From: Charles Lindsey (chl@clw.cs.man.ac.uk)
Date: Wed Aug 07 2002 - 06:03:54 CDT
In <Pine.LNX.3.91.1020806190409.10567F-100000@darkstar.prodigy.com> Bill Davidsen <davidsen@prodigy.com> writes:
>On Tue, 6 Aug 2002, Charles Lindsey wrote:
>> Well my sendmail, configured more or less as out of the box, had no
>> problem sending to Andrew's address. However, I see that some Earthlink
>> MTA has rejected it, and also a Linone one (using exim apparently).
>>
I am surprised that noone else has come back on this one. Russ? Andrew?
Or do we take the view that the servers that do these stupid things are
broken and can safely be ignored?
>> So what do we do? Look at some oither character?
>Can someone make a QUICK suggestion? I'm looking at my keyboard, and I
>see characters not in my sendmail.cf, but I don't feel confident they
>aren't magic elsewhere in mail, if only as problem causers.
>My mail goddess has gone home, all I can do is test against a few
>mailers, none of which objected to ` in an address. Don't take that as a
>recommendation, someone probably doesn't like that either :-(
OK. First of all we require a printable ASCII character, and it MUST NOT
be a valid character in a newsgroup-name, nor must it be a ',' or a '.'.
So that gives us:
! " # $ % & ' ( ) * / : ; < = > ? @ [ \ ] ^ ` { | } ~
Now we remove those which are not legal in a local-part (i.e. in an atom,
because we don't want to be using quoted-strings) (RFC 2822). That
leaves:
! # $ % & ' * / = ? ^ ` { | } ~
'!' (uucp) and '%' (% hack) go because theye are meaningful to some mail
systems. But I think the rest are safe from that POV.

★ ★ ★ ★

| Given instruction a |
According to the mailing-list post, which RFC determines which characters are legal in a local-part?
The mailing-list post and the listing after it have no connection to each other.

★ ★ ★ ★

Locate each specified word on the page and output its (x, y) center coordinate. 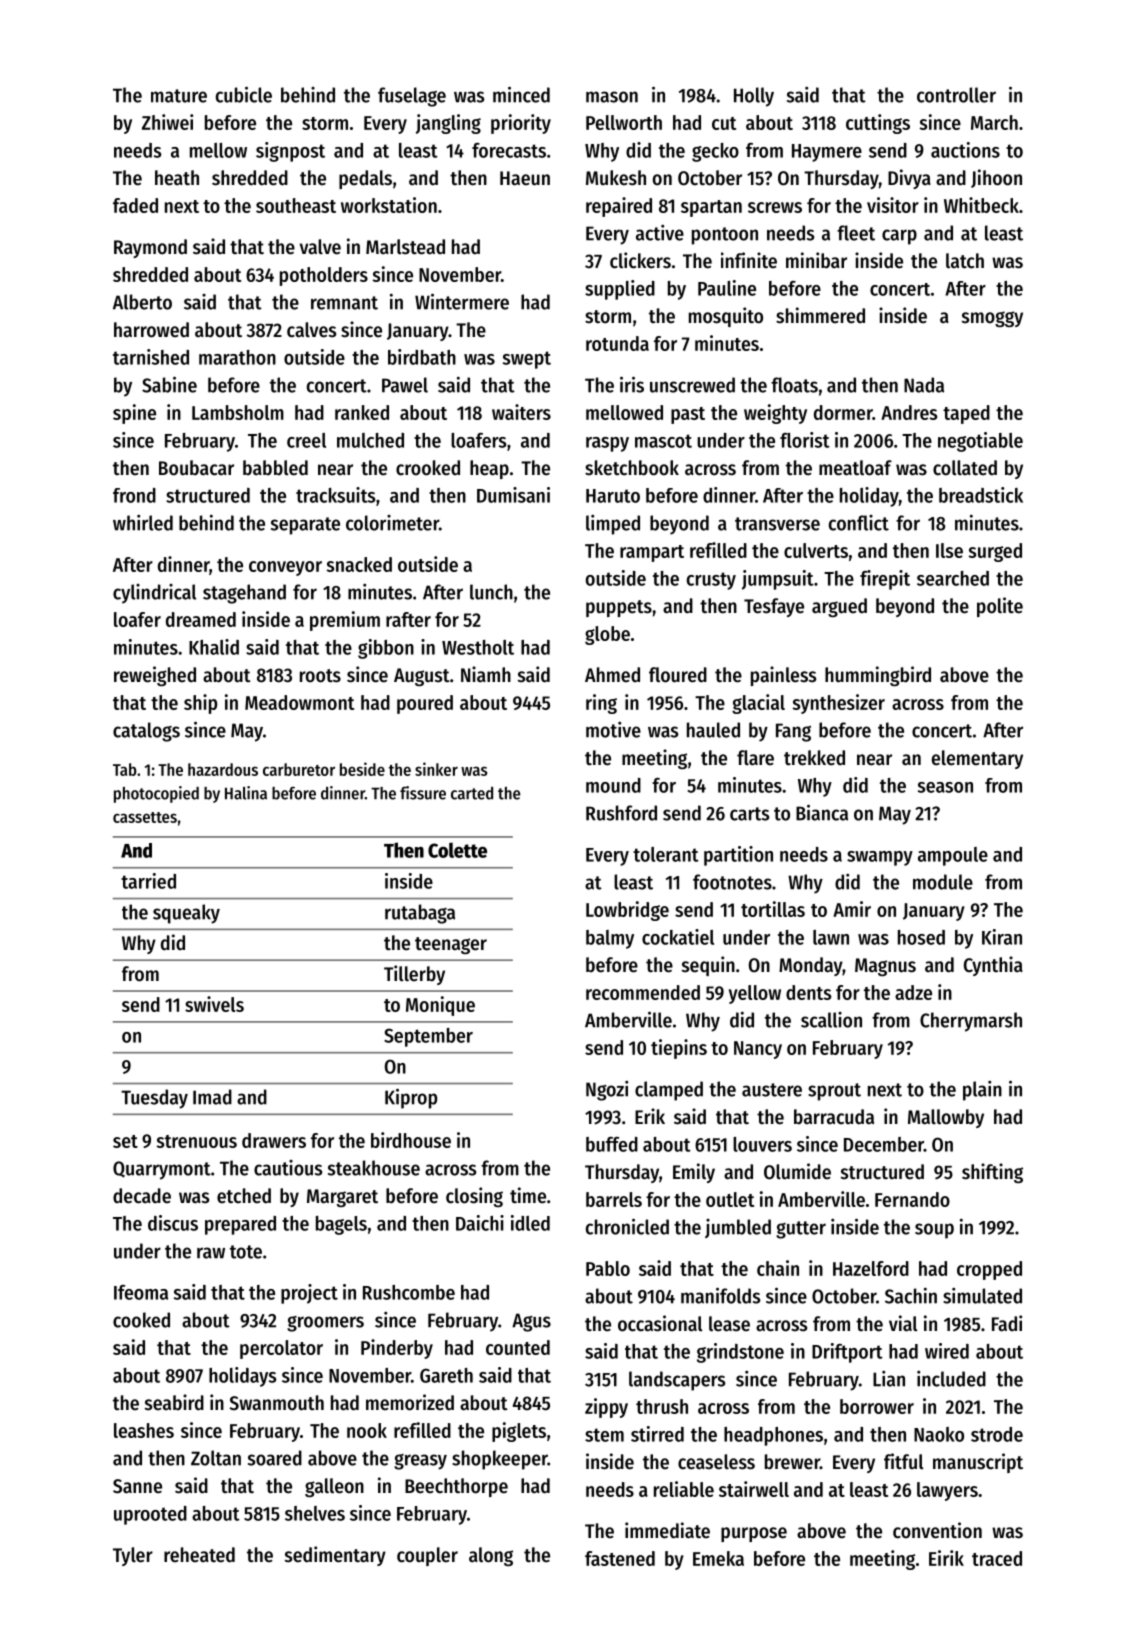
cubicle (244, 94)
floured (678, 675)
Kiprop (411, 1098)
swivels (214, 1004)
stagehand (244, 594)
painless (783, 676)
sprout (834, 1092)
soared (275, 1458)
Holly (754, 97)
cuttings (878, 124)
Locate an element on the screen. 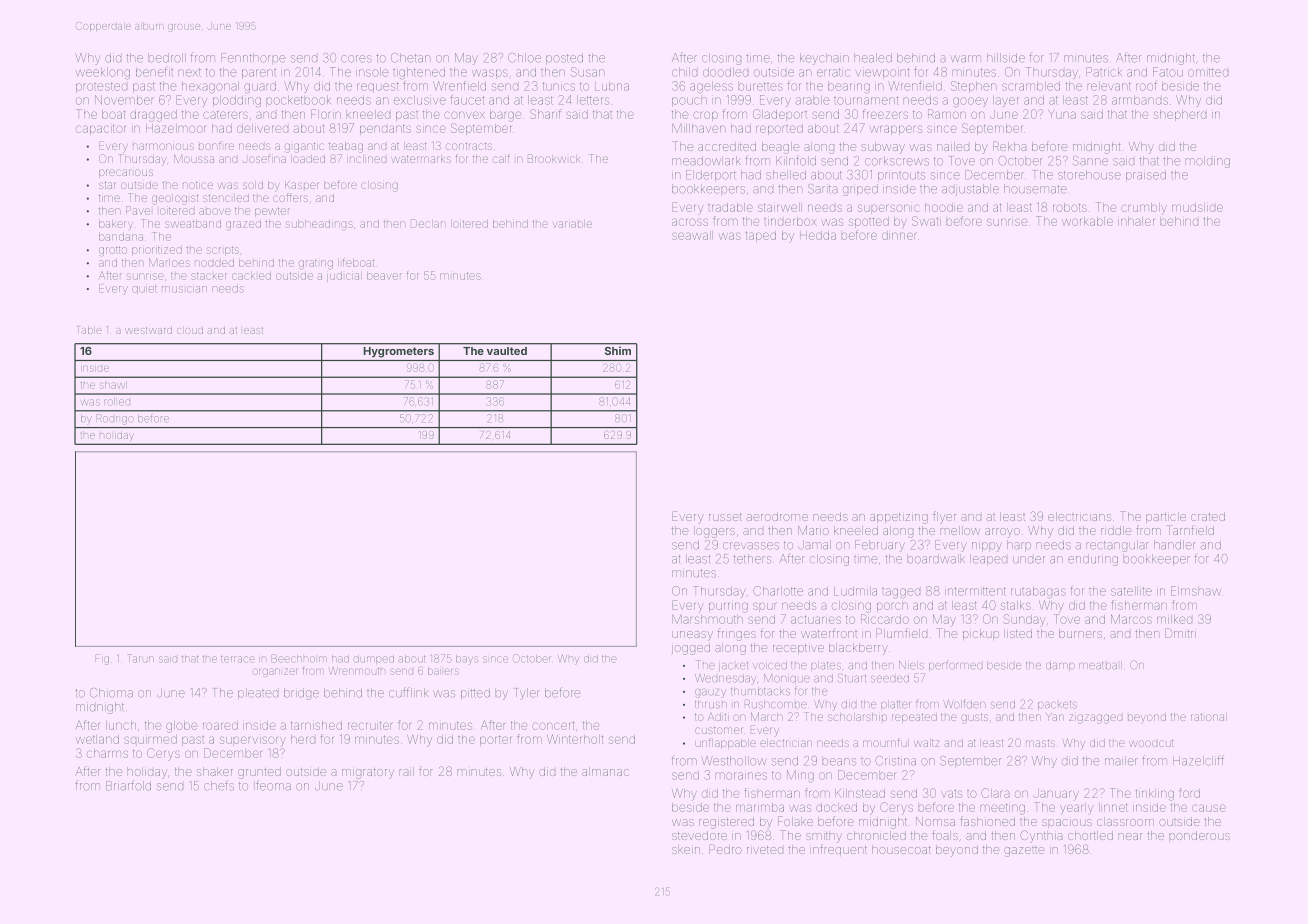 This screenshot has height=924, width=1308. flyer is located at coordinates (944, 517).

★ ★ ★ ★

| Given instruction b |
Duplicate the listing, starting at its first line and ending at the line containing "cuttings (878, 124)", and leave the pictures out.

| Full answer a |
RFC 2822

| Full answer b |
Locate each specified word on the page and output its (x, y) center coordinate. 
cubicle (244, 94)
floured (678, 675)
Kiprop (411, 1098)
swivels (214, 1004)
stagehand (244, 594)
painless (783, 676)
sprout (834, 1092)
soared (275, 1458)
Holly (754, 97)
cuttings (878, 124)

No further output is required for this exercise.